Financial Victory? An analysis of NFL wins from contract data.

14 Oct 2019

I’ve always been a Green Bay Packers fan, which may be a bit surprising given that I’m currently in Chicago as a part of the fall cohort of the Metis Data Science Bootcamp. But I am a Cheesehead born and raised. My family may not agree on everything, but we can agree when it comes to our NFL fandom.

Why look at contract data? My initial interest in this question comes from looking at the quarterback position. Since the 2010 season, the Super Bowl winning quarterbacks were Aaron Rodgers, Eli Manning, Joe Flacco, Russell Wilson, Tom Brady (three times), Peyton Manning, and Nick Foles. Of these, Joe Flacco and Russell Wilson were on their rookie contracts, while Nick Foles was a backup for a starter on a rookie contract.

I found this situation interesting. Considering also runners up in the Super Bowl, three additional quarterbacks on a rookie contract also appear. Furthermore, the 2018 NFL MVP Patrick Mahomes is still on his rookie contract. These contracts are notably cheaper than contracts given to the same players in future contracts.

This motivates my analysis.

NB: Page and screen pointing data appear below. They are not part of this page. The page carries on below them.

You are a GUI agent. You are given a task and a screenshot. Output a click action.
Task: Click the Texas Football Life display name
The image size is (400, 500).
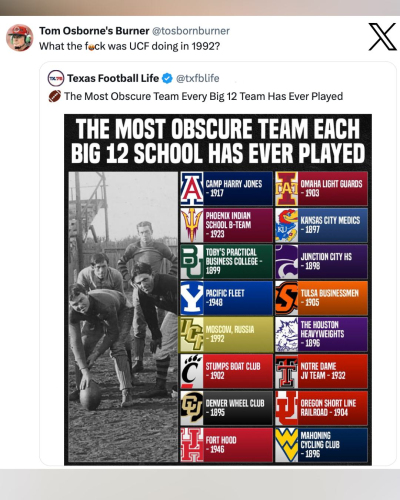(113, 78)
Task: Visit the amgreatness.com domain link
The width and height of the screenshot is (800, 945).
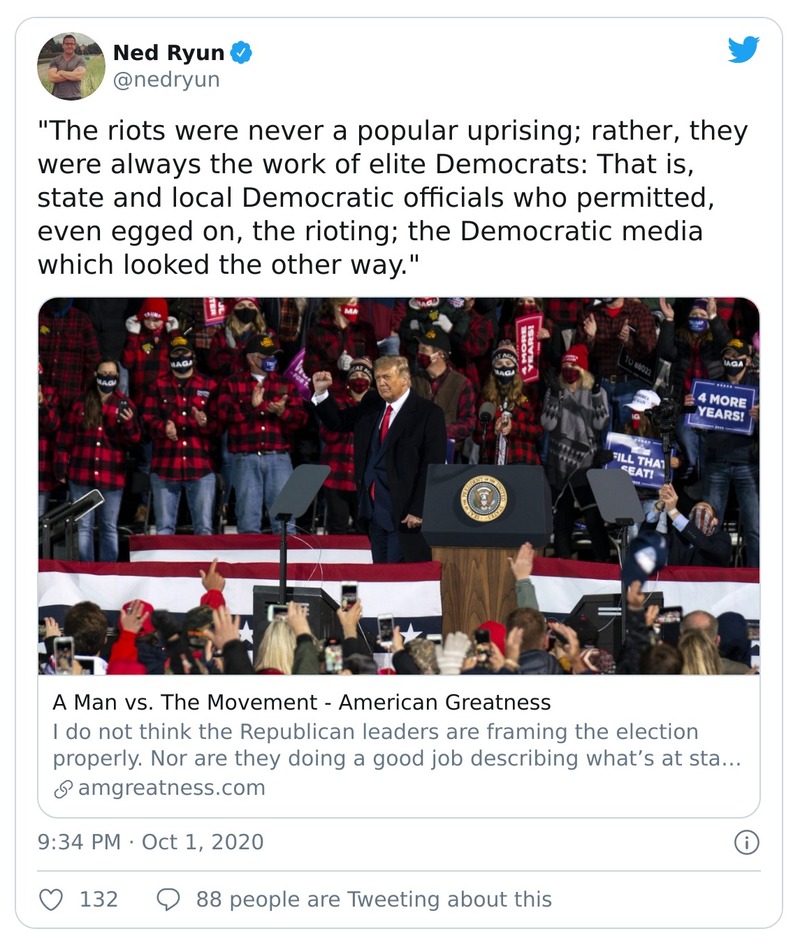Action: [x=171, y=788]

Does having additional cap space to spend on other position groups help a team win? More generally, what can linear regression say from spending patterns in relation to regular season wins?

To get started I got really well acquainted with BeautifulSoup, a library for working with HTML/XML files. With this, I scraped relevant contract data off of Sportrac.com. This data is somewhat limited, not by availability but by relevance, given that the collective bargaining agreement between the NFL and the NFL Players Association fundamentally determines the relevance of contract financials.

Once i had contract data, I then went to Wikipedia and acquired the remainder of my data, now came the hard part! This data is not at all suited to the techniques I have at hand, and as an NFL fan, it’s not the most direct measure of a teams success to know how they paid their punter!

Regardless, there is still important modeling considerations to entertain. For this project at Metis I was restricted to forms of linear regression (with regularization). Fighting overfitting became my main difficulty, as the dataset was quite small (~200 rows). I decided to use a LASSO regression (a linear regression with an L1 penalty on coefficients). What does that mean? Not only did it try to match my training data, but furthermore this algorithm punishes itself for the sum of the absolute values of the coefficients. By adding a contraint, the ability to overfit is reduced.

In the end, this model was not the greatest for betting at Vegas! My model on my testing set had a Root Mean Square Error of ~2.8. That is it’s generally around 3 games off on a 16 game season.